“It is possible that we will have superintelligence in a few thousand days (!); It may take longer, but I am confident we will get there.
This is what Sam Altman, CEO of OpenAI, a technology company based in San Francisco, California, wrote on September 23. This was less than two weeks after the company behind ChatGPT released o1, its most advanced extended language model (LLM) to date. Once confined to the realm of science fiction, the rise of LLMs in recent years has renewed the relevance of the question of when we might create artificial general intelligence (AGI). Although lacking a precise definition, AGI broadly refers to an AI system capable of human-level reasoning, generalization, planning, and autonomy.
How close is AI to human intelligence?
Policymakers around the world are asking questions about AGI, including its benefits and risks. These questions are not easy to answer, especially since much of the work takes place in the private sector, in which studies are not always published openly. But what is clear is that AI companies are working to equip their systems with the full range of cognitive abilities that humans enjoy. Companies developing AI models have a strong incentive to maintain the idea that AGI is near, in order to attract interest and therefore investment.
There was consensus among the researchers who spoke to Nature for a news article published this week (see Nature 63622-25; 2024) that large language models (LLMs), such as o1, Google’s Gemini, and Claude, made by San Francisco-based Anthropic, have not yet provided AGI. And, drawing on lessons from neuroscience, many argue that there are good reasons to believe that LLMs will never be and that another technology will be needed for AI to achieve intelligence of human level.
Despite the breadth of their capabilities – from generating computer code to summarizing academic papers and answering mathematical questions – there are fundamental limitations in the operation of the most powerful LLMs, which essentially involve devouring a mass of data and use it to predict the next “token” in a series. This generates plausible answers to a problem, rather than actually solving it.
AI and science: what 1,600 researchers think
François Chollet, a former software engineer at Google based in Mountain View, Calif., and Subbarao Kambhampati, a computer scientist at Arizona State University in Tempe, tested o1’s performance on tasks that require abstract reasoning and planning, and discovered this was happening. running out of AGI. If AGI were to occur, some researchers believe that AI systems would need consistent “world models,” or representations of their environment, that they could use to test hypotheses, reason, plan, and generalize. knowledge acquired in one area to other potentially unlimited situations.
This is where ideas from neuroscience and cognitive science could power the next advances. Yoshua Bengio’s team at the University of Montreal, Canada, for example, is exploring alternative AI architectures that would better support the construction of coherent global models and the ability to reason using such models.
Some researchers say the next advances in AI could come not from the biggest systems, but from smaller, more energy-efficient AI. Smarter systems of the future might also require less data to train if they had the ability to decide which aspects of their environment to sample, rather than simply ingesting whatever they’re fed, says Karl Friston, a theoretical neuroscientist at University College London.
Such work demonstrates that researchers from various fields need to be involved in the development of AI. This will be necessary to verify what the systems are actually capable of, ensure they live up to the tech companies’ claims, and identify the advancements needed for development. However, at present, access to leading AI systems can be difficult for researchers who do not work at companies that can afford the large amount of graphics processing units (GPUs) needed for training systems (A. Khandelwal and others. Preprint at arXiv 2024).
ChatGPT has broken the Turing test – the race is on for new ways to evaluate AI
To give an idea of the scale of activity, in 2021, US government agencies (excluding the Department of Defense) allocated $1.5 billion to AI research and development, and the European Commission spends about 1 billion euros ($1.05 billion) per year. In contrast, companies around the world spent more than $340 billion on AI research in 2021 (N.Ahmed et al.
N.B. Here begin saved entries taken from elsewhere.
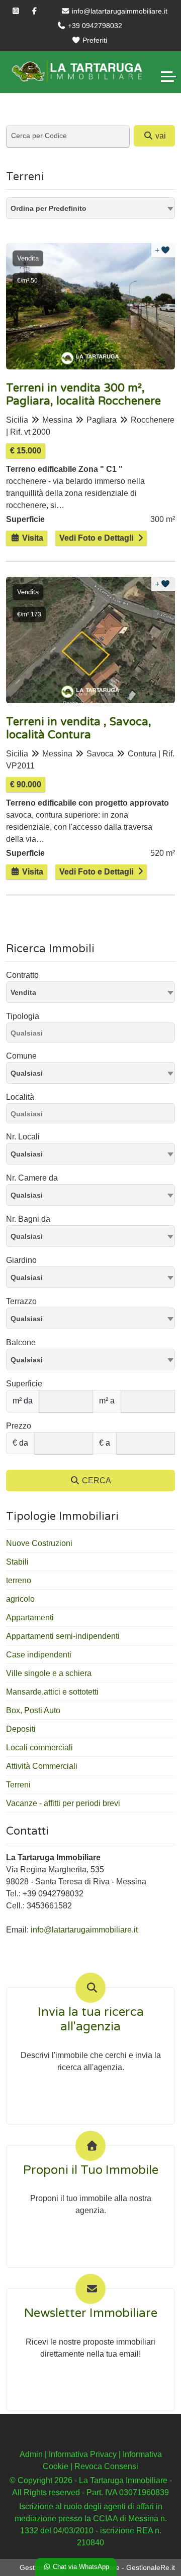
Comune (21, 1056)
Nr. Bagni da (28, 1219)
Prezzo (18, 1426)
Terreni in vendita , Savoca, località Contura (78, 728)
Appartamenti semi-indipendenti (63, 1636)
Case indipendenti (38, 1654)
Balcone (21, 1342)
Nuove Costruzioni (39, 1543)
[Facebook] (34, 11)
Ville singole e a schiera (49, 1673)
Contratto (22, 975)
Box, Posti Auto (33, 1710)
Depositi (21, 1729)
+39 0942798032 (94, 26)
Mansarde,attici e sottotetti (52, 1692)
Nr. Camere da (32, 1178)
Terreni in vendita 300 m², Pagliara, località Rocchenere (83, 394)
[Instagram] (16, 11)
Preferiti (93, 40)
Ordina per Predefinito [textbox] (48, 208)
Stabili (17, 1562)
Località (20, 1097)
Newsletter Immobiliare (90, 2313)
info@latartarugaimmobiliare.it (118, 11)
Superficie (24, 1383)
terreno (18, 1580)
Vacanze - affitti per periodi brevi (63, 1803)
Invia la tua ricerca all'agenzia (91, 2019)
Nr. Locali (23, 1136)
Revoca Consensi (106, 2466)
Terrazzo (21, 1301)
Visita (31, 538)
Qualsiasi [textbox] (27, 1073)
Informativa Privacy (83, 2454)
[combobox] (90, 208)
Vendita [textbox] (23, 992)
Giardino (21, 1260)
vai (159, 136)
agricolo (20, 1599)
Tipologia (22, 1016)
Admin (31, 2454)
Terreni (18, 1784)
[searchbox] (93, 1034)
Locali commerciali (39, 1747)
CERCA (95, 1480)
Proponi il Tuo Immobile (90, 2170)
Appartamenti (30, 1617)
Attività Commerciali (41, 1766)
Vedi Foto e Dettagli (96, 538)
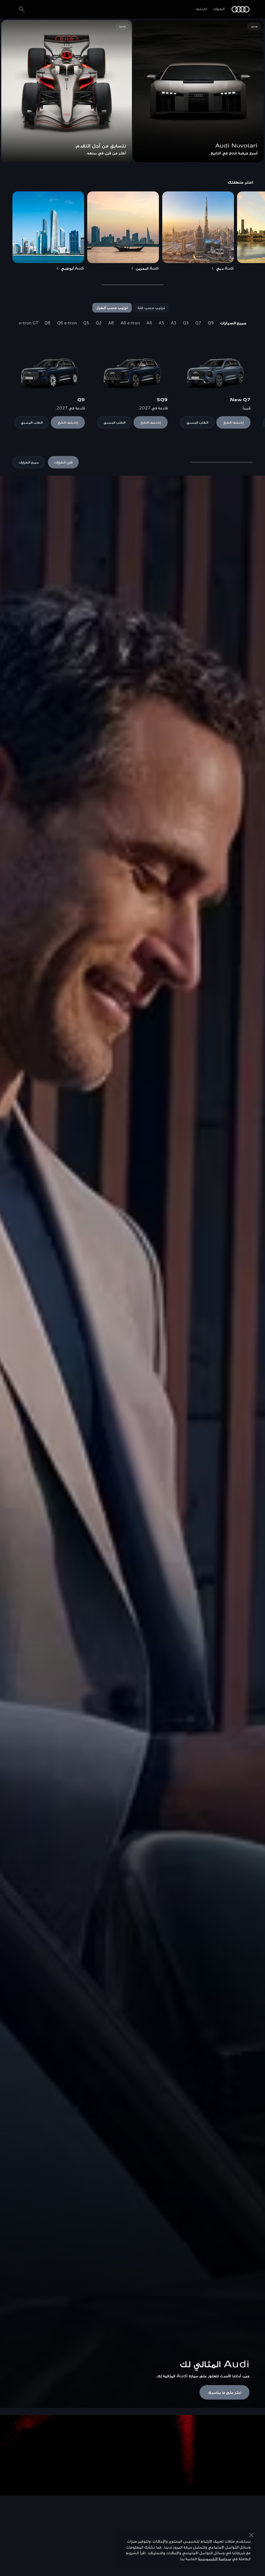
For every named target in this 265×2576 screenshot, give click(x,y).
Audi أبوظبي (72, 268)
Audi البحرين (147, 268)
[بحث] (22, 9)
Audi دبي (225, 268)
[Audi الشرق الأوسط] (240, 9)
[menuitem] (233, 323)
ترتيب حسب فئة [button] (151, 307)
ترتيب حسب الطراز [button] (112, 307)
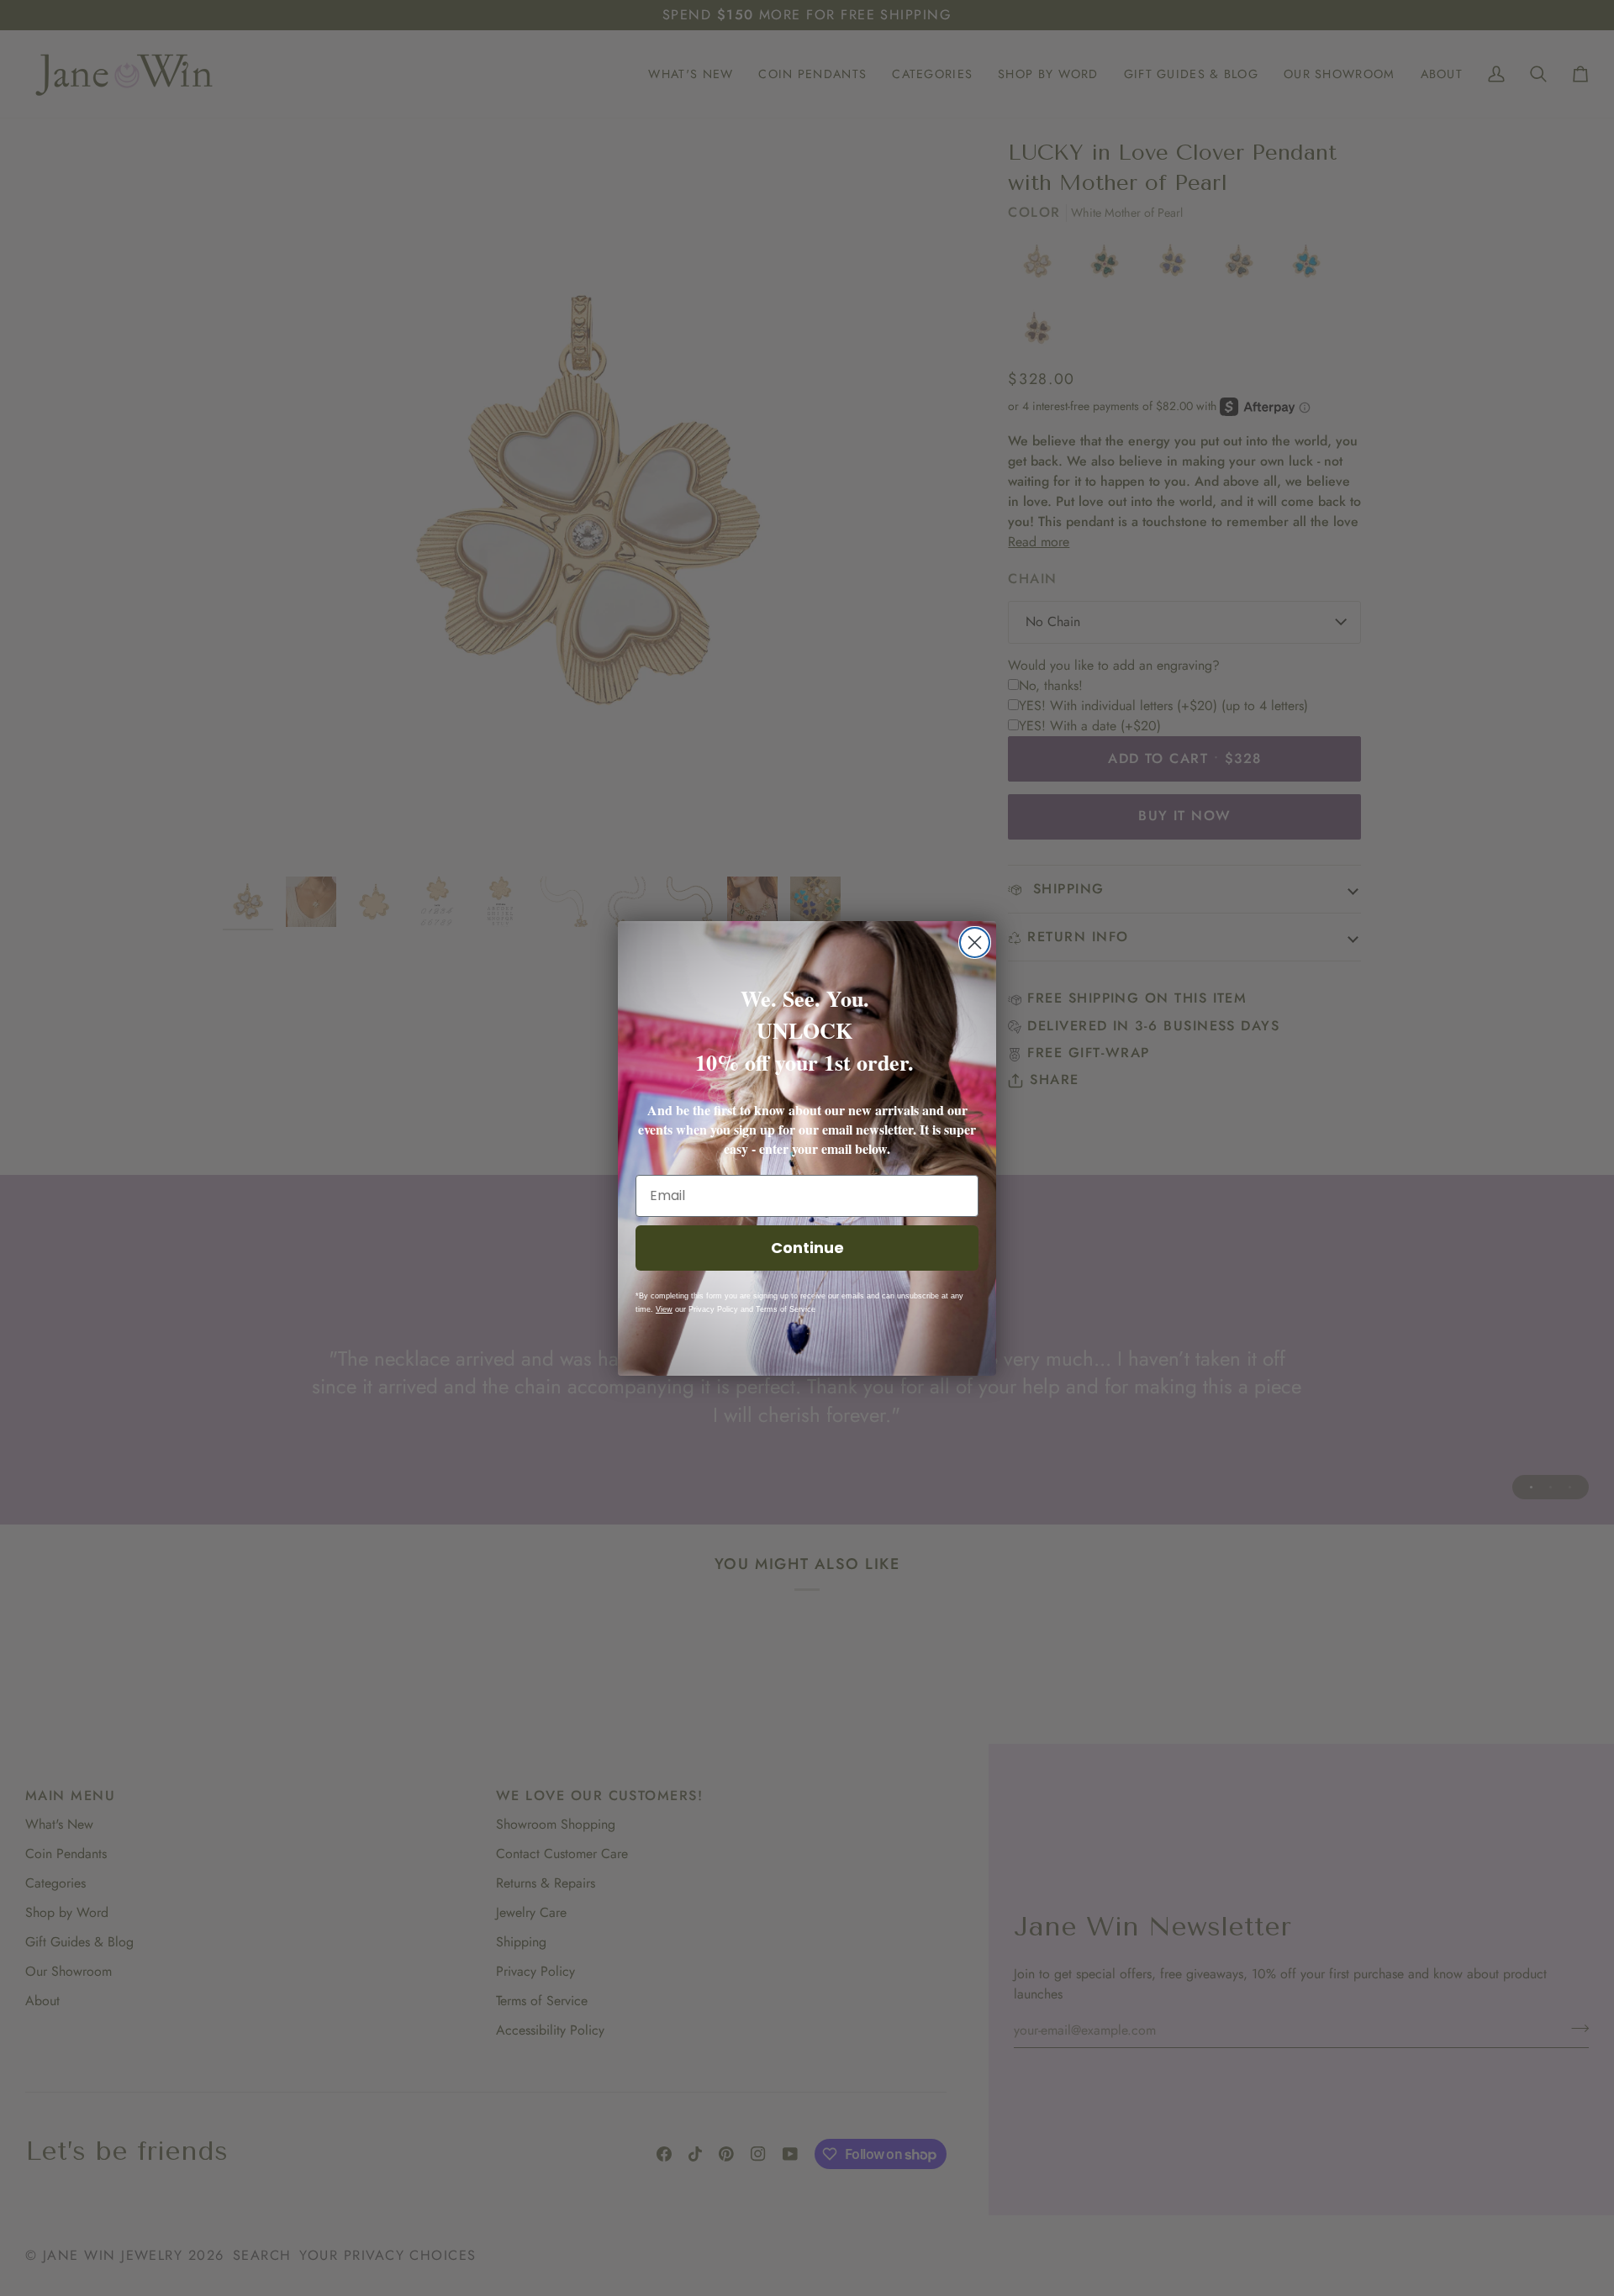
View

Science 379884-886; 2023). There are ways in which governments could fund AI research on a larger scale, such as by pooling resources. The Confederation of European Artificial Intelligence Research Laboratories, a non-profit organization based in The Hague, Netherlands, has suggested creating a “CERN for AI” capable of attracting the same level of talent as AI companies and thus create a cutting-edge research environment.
It’s difficult to predict when AGI might happen – estimates range from a few years to a decade or more. But other huge advances in AI are sure to come, and many of them will likely come from industry, given the scale of investment. To ensure that these advances are beneficial, research from technology companies must be verified using the best current understanding of what constitutes human intelligence, according to neuroscience, cognitive science, social science, and other relevant fields. This publicly funded research is expected to play a key role in the development of AGI.
Humanity must harness all its knowledge to ensure that applications of AI research are robust and its risks are mitigated as much as possible. Governments, businesses, research funders and researchers must recognize their complementary strengths. If they don’t, information that could help improve AI will be missed – and the resulting systems are likely to be unpredictable and therefore dangerous.